Он лениво вращался посреди каюты. Когда он в следующий раз повернулся ко мне лицом, я увидел, что он печатает в воздухе, как на клавиатуре. Чуть поодаль от него мерцала голограмма, с которой он не спускал глаз. "Значит, писатель", – подумал я. Он вращался и вращался до тех пор, пока не повернулся так, что мог бы меня заметить, но не заметил и продолжал яростно печатать. Явно писатель. Я очень надеялся, что поэт. Если поэту пригрозить смертью – пригрозить всерьез, – он всегда заткнется. Но вот толстяк повернулся так, что голограмма стала видна мне с тыльной стороны, и мое сердце заныло от тоски. Ничего прочесть я не смог бы, даже если бы голограмма была повернута ко мне "лицом", но и с этого расстояния было видно, что это аккуратно отформатированный текст с ровными полями, не сосредоточенный ближе к середине. Слова были сформированы абзацами и начинались с красной строки. Хуже и придумать нельзя: он был прозаик.

Я тихо простонал. Толстяк покосился на меня. Голограмма исчезла. Его руки сместились к уровню пояса, но, казалось, не к невидимой клавиатуре, а к пульту управления невидимым оружием.

– Джонсон, – произнес толстяк.

Я покачал головой.

– Джонстон, – поправил я.

Он тоже покачал головой.

– Нет, – настойчиво проговорил он. – Джонсон.

– Я абсолютно уверен, – сказал я.

– И я нисколько не сомневаюсь, – сказал он.

Я закрыл глаза и снова открыл.

– В последний раз: кто на первой и что на второй, – внятно произнес я.

Он грозно нахмурил брови:

– Я тебя не понимаю.

– Взаимно.
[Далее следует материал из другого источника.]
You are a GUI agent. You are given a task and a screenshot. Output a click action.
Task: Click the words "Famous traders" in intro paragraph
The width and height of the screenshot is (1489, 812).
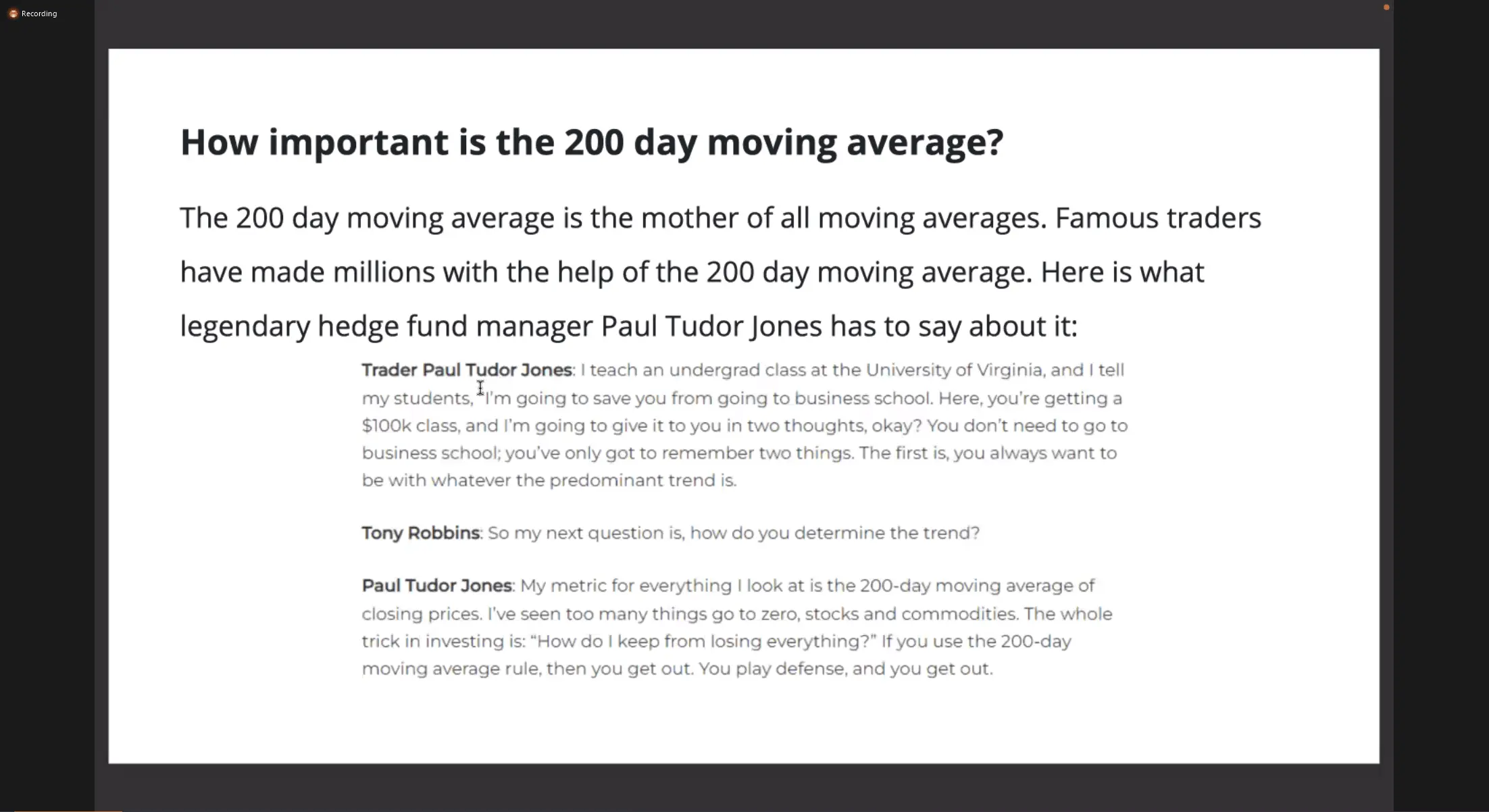coord(1158,218)

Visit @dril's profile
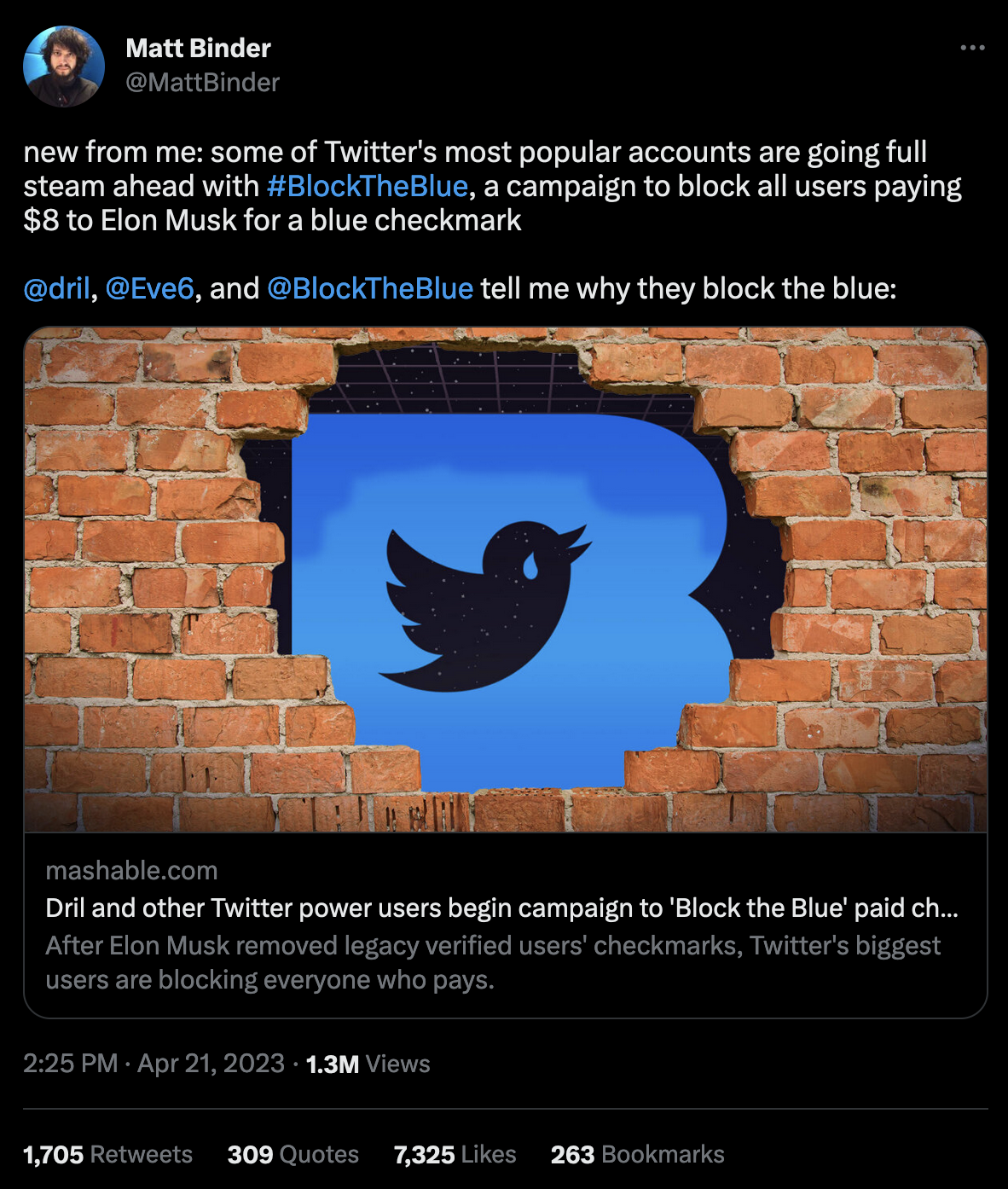[x=55, y=288]
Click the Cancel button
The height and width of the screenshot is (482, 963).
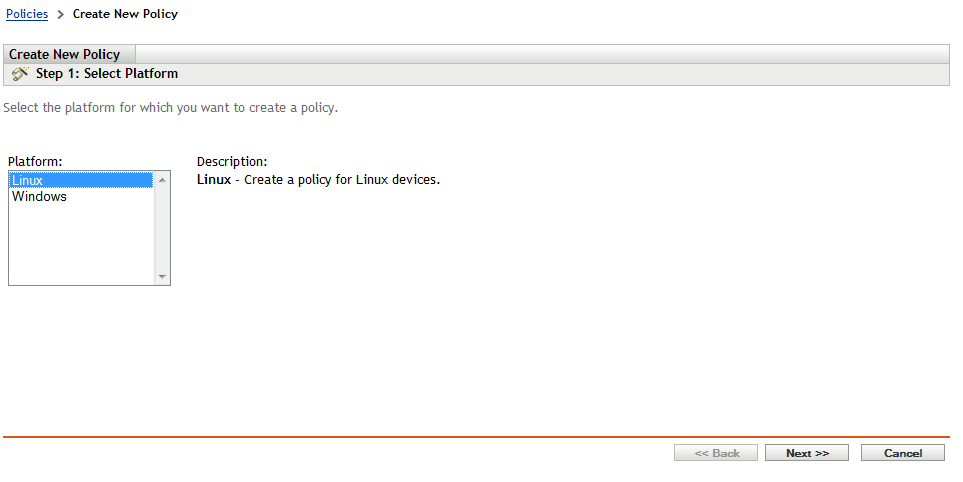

Давайте начнем осмотр с самого верха, чтобы точно понять, откуда начинается гангрена. Готовы? Ведущий спрашивает: "Кто этот красавчик, парящий в дверях?" Молодое дарование ему отвечает: "Джоэль Джонстон, младший агроном". Правда, это я.

Толстяк перестал хмуриться и опустил руки.

– Тебе дали отредактированную копию. У меня в сценарии написано иначе. Кусок дерьма спрашивает: "Скажите, чей труд я прерываю?" Большой талант ему отвечает: "Герб Джонсон, писатель". Это неправда, но это я.

Забрезжил свет. Мы говорили не об одном и том же.

– Приятно познакомиться. Ну, и кто же я?

– Второй из двух. Ты входишь или как? Я теряю дым.

Я уже собрался вплыть в каюту, но тут меня лишили возможности выбора. У меня за спиной оказались трое, они очень оживленно и быстро переговаривались. Потоком воздуха меня внесло внутрь каюты. Я ухватился за то, что попалось под руку, и это оказалось потолочным светильником, который должен был включиться, когда начнется ускорение.

Громче других звучал голос человека, определенно, излагавшего историю Англии – вот только я не понял, какого периода.

– …очень мало людей осознает тот факт, что герцоги во время атаки использовали до трехсот боевых лошадей.

– Значит, это не было полное поражение, – отозвался один из его спутников.

– Вот именно. А кого же это я вижу перед собой?